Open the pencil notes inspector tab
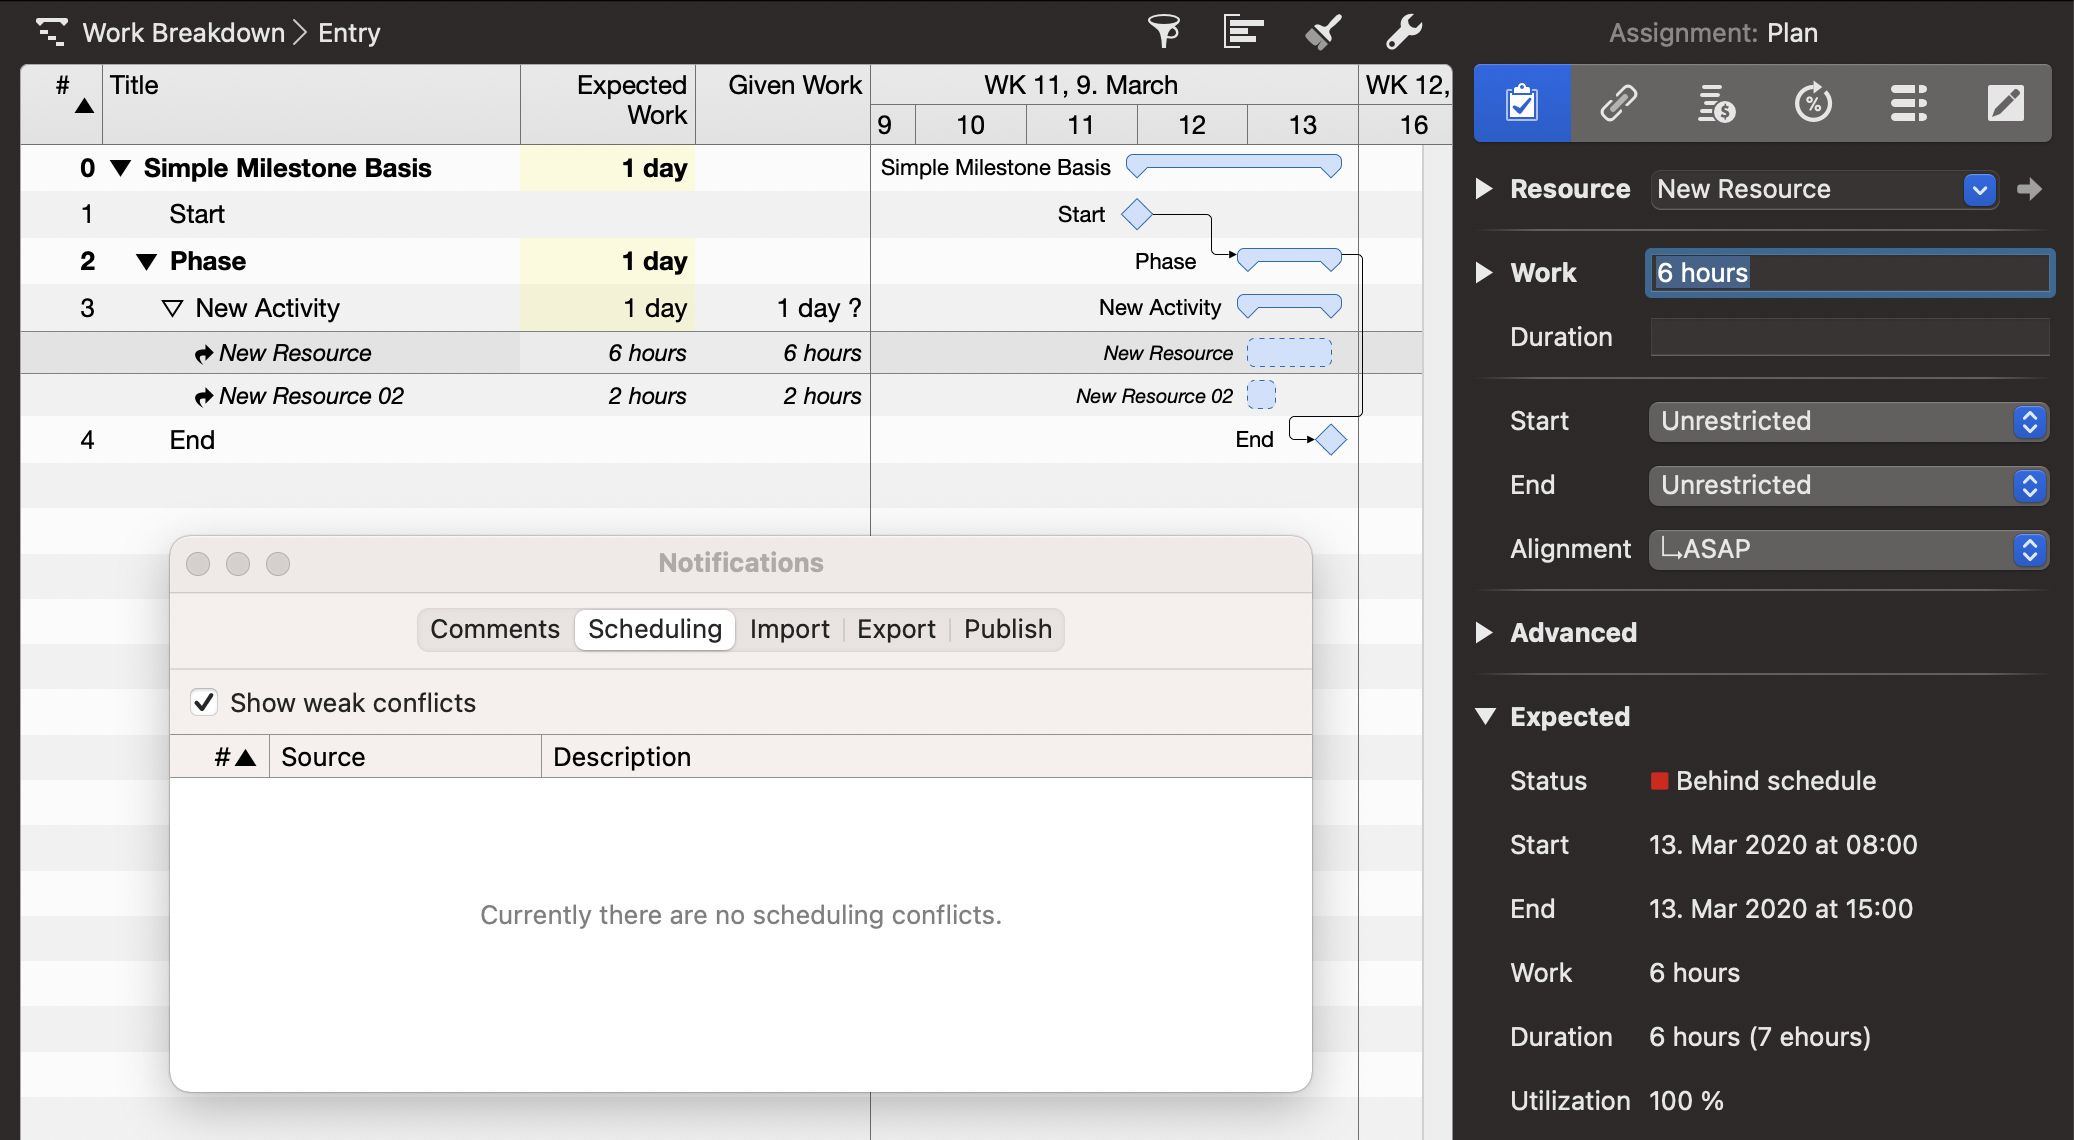2074x1140 pixels. (2005, 103)
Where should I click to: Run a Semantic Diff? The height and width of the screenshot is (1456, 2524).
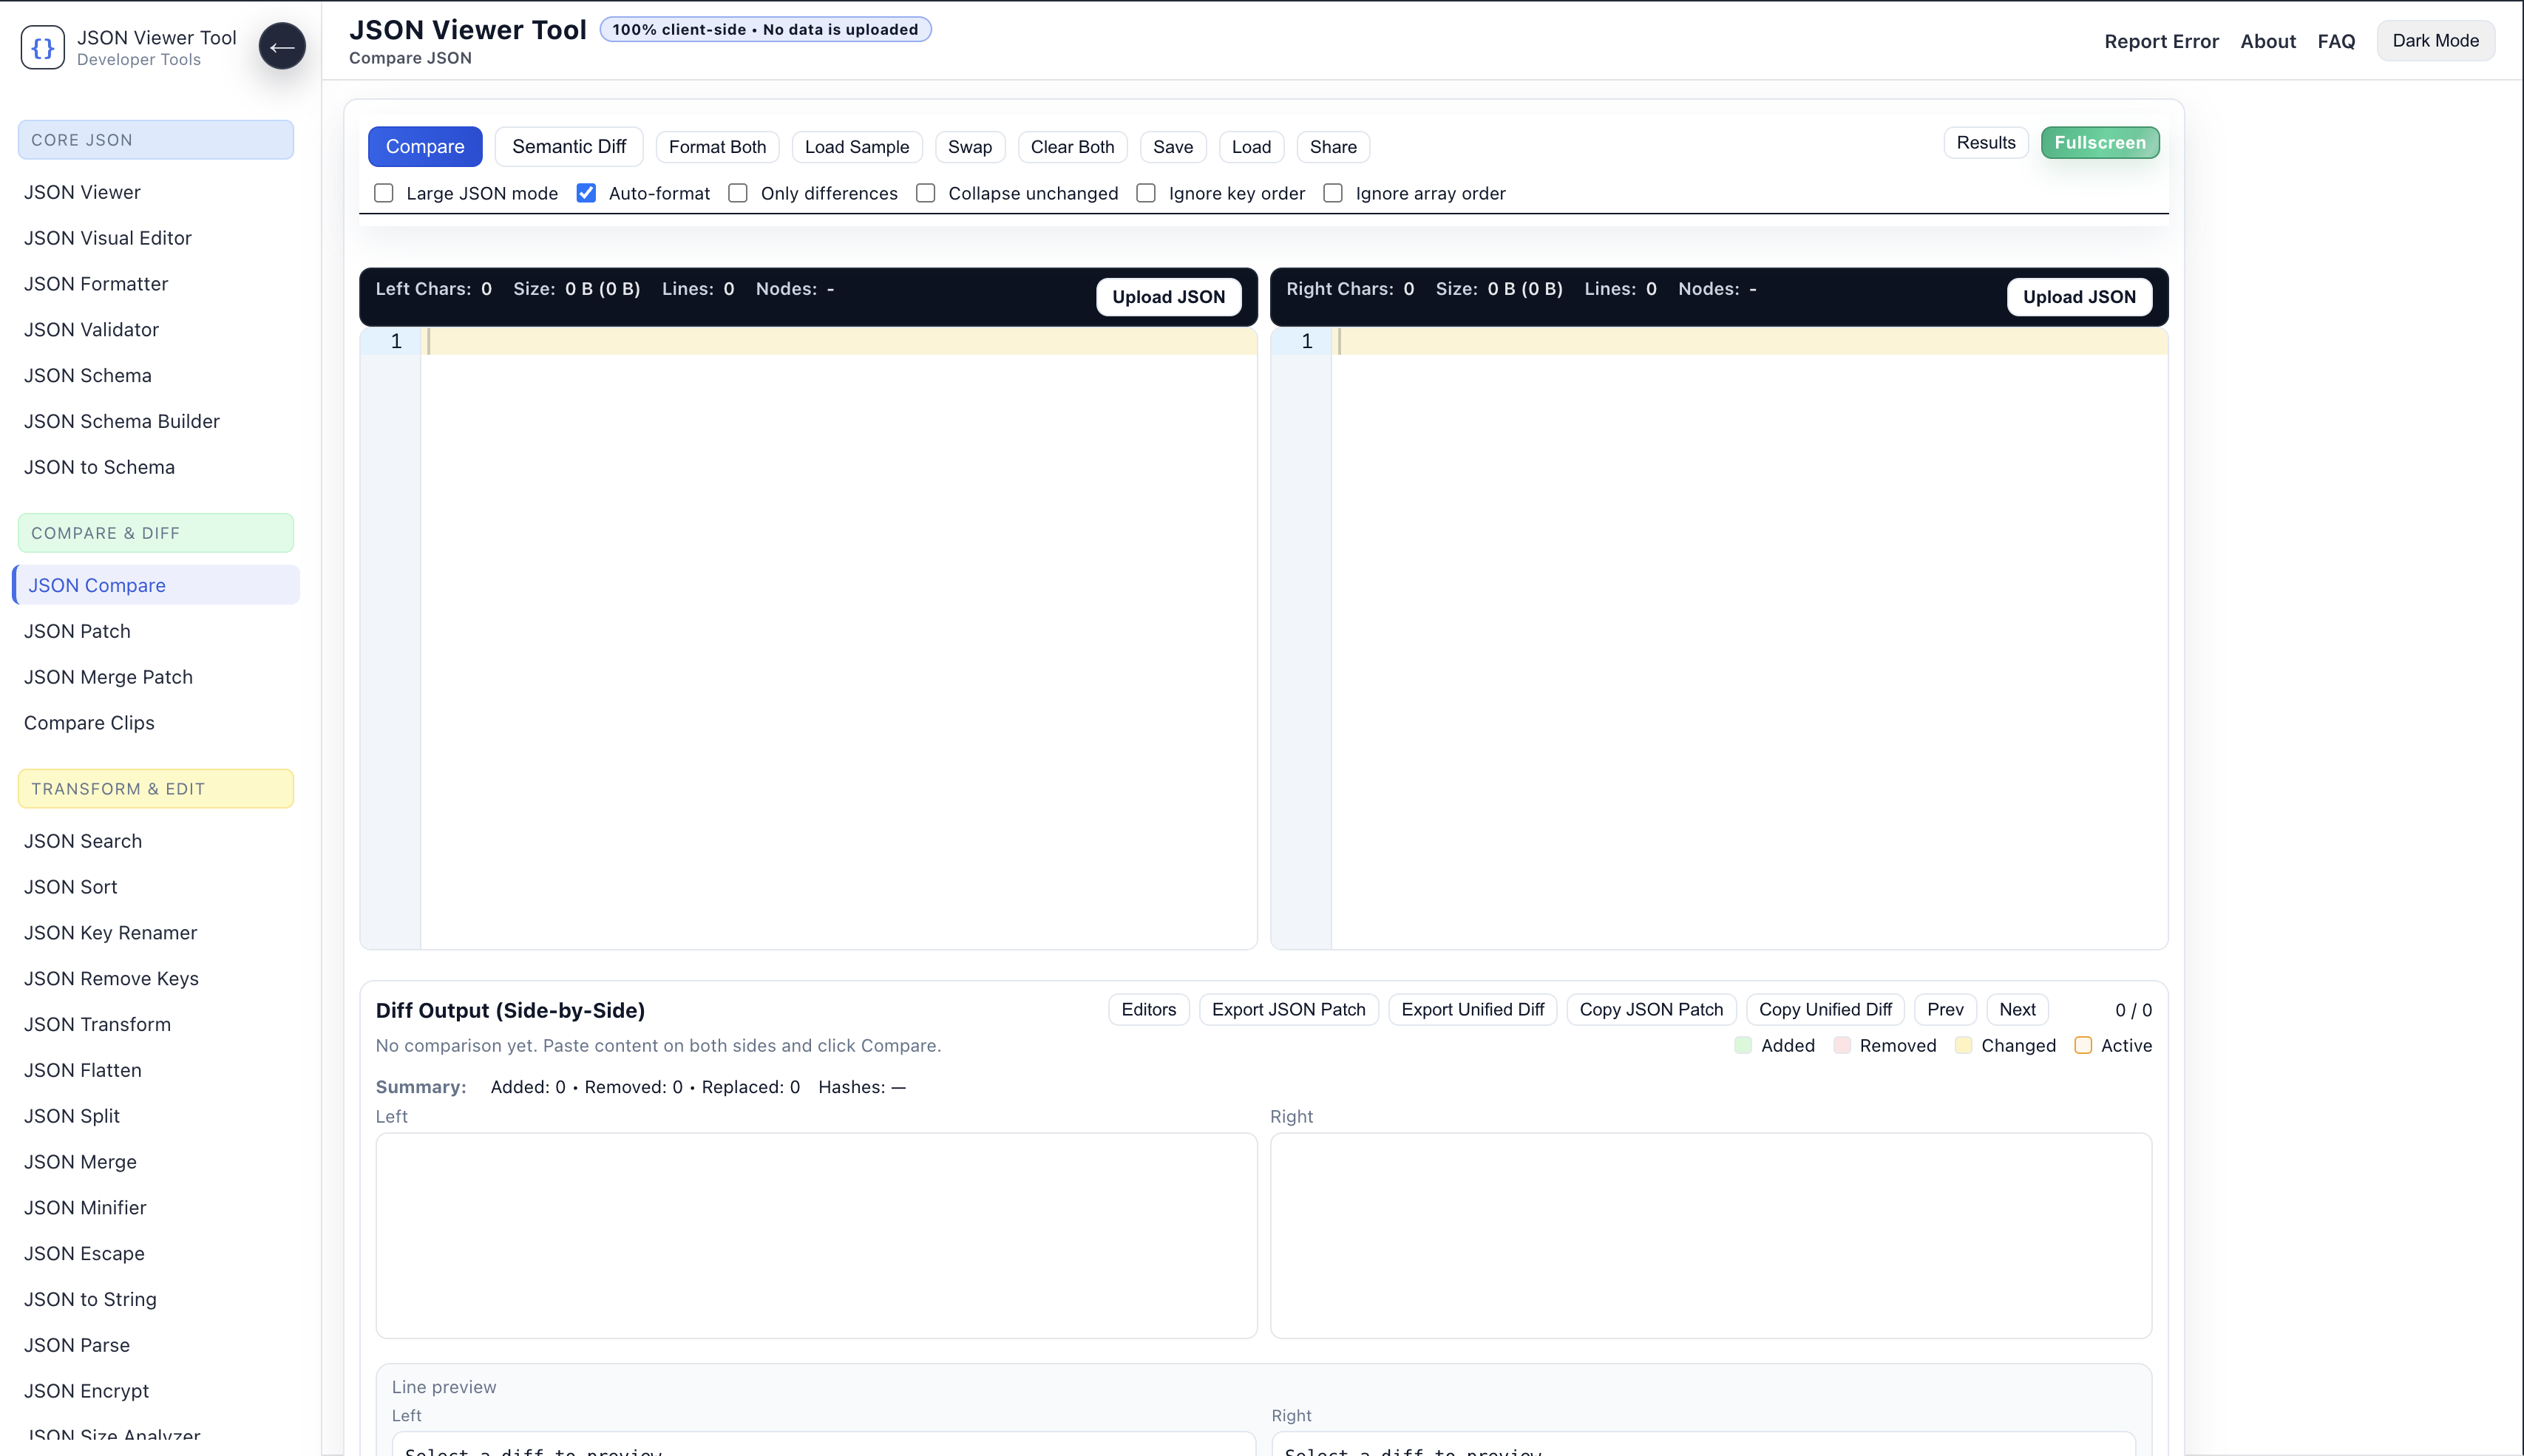[568, 146]
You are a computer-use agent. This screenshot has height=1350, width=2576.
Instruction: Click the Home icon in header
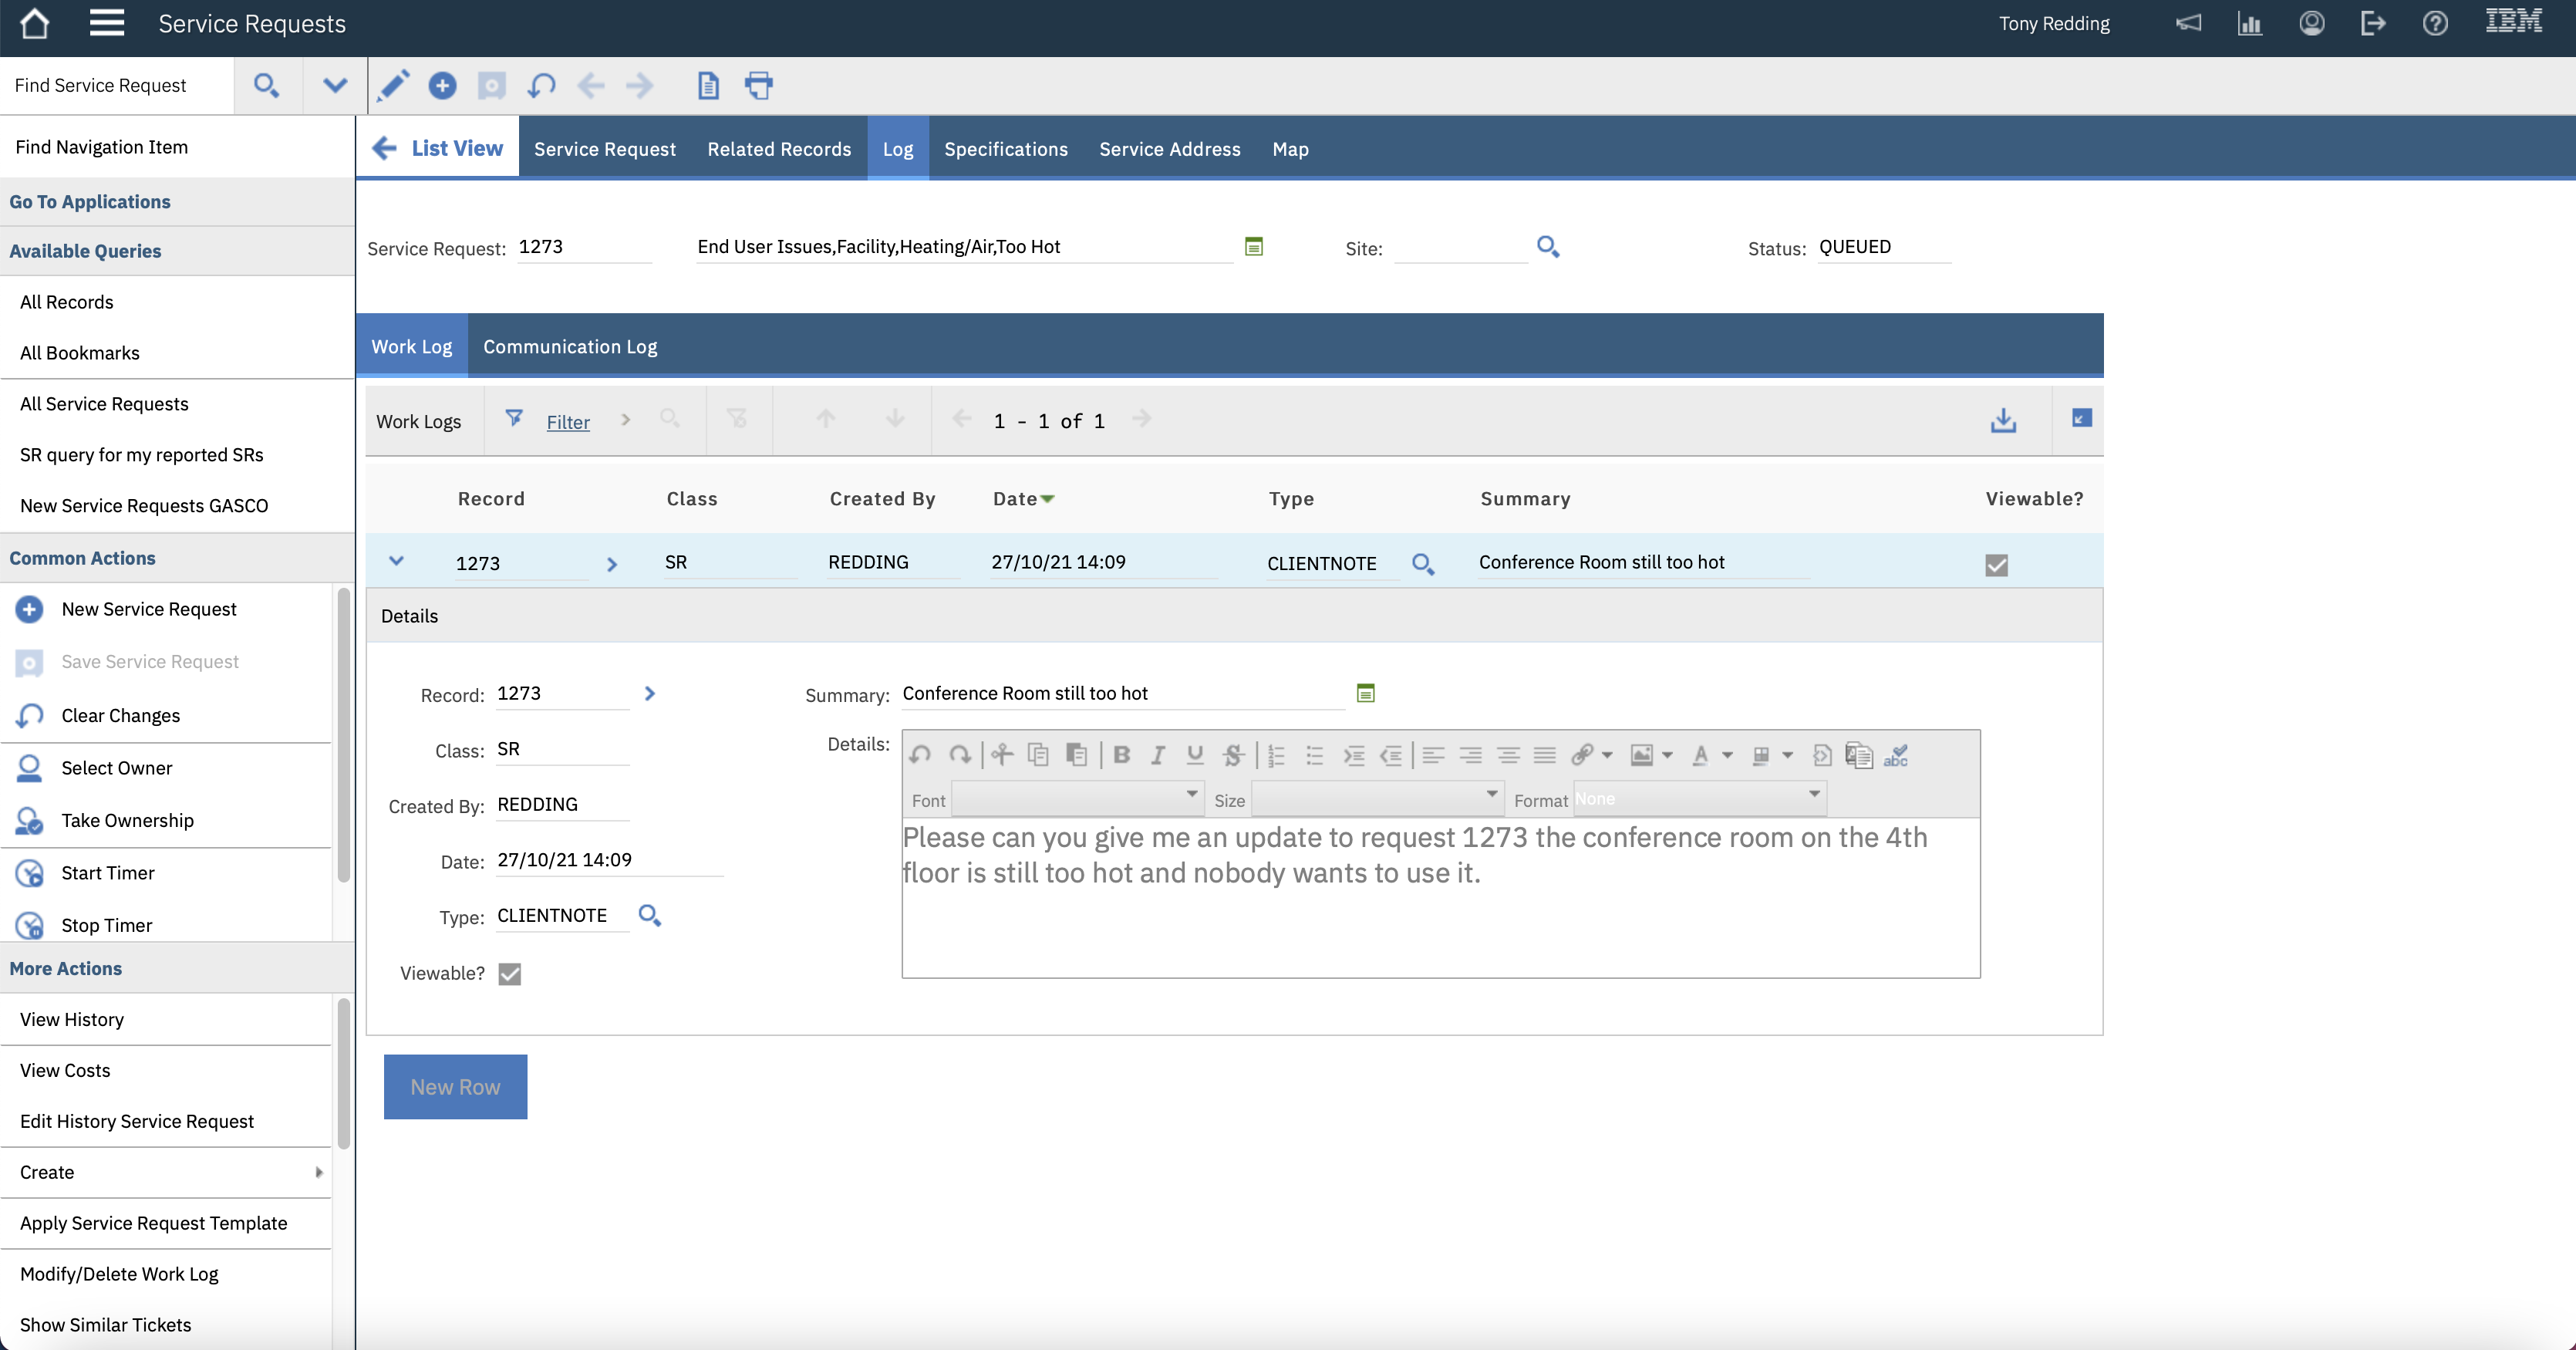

++++++++

Verbatim, write out the line containing "You are a computer-use" and all later lines through the end of the records, leaving every picture out.

You are a computer-use agent. This screenshot has height=1350, width=2576.
Instruction: Click the Home icon in header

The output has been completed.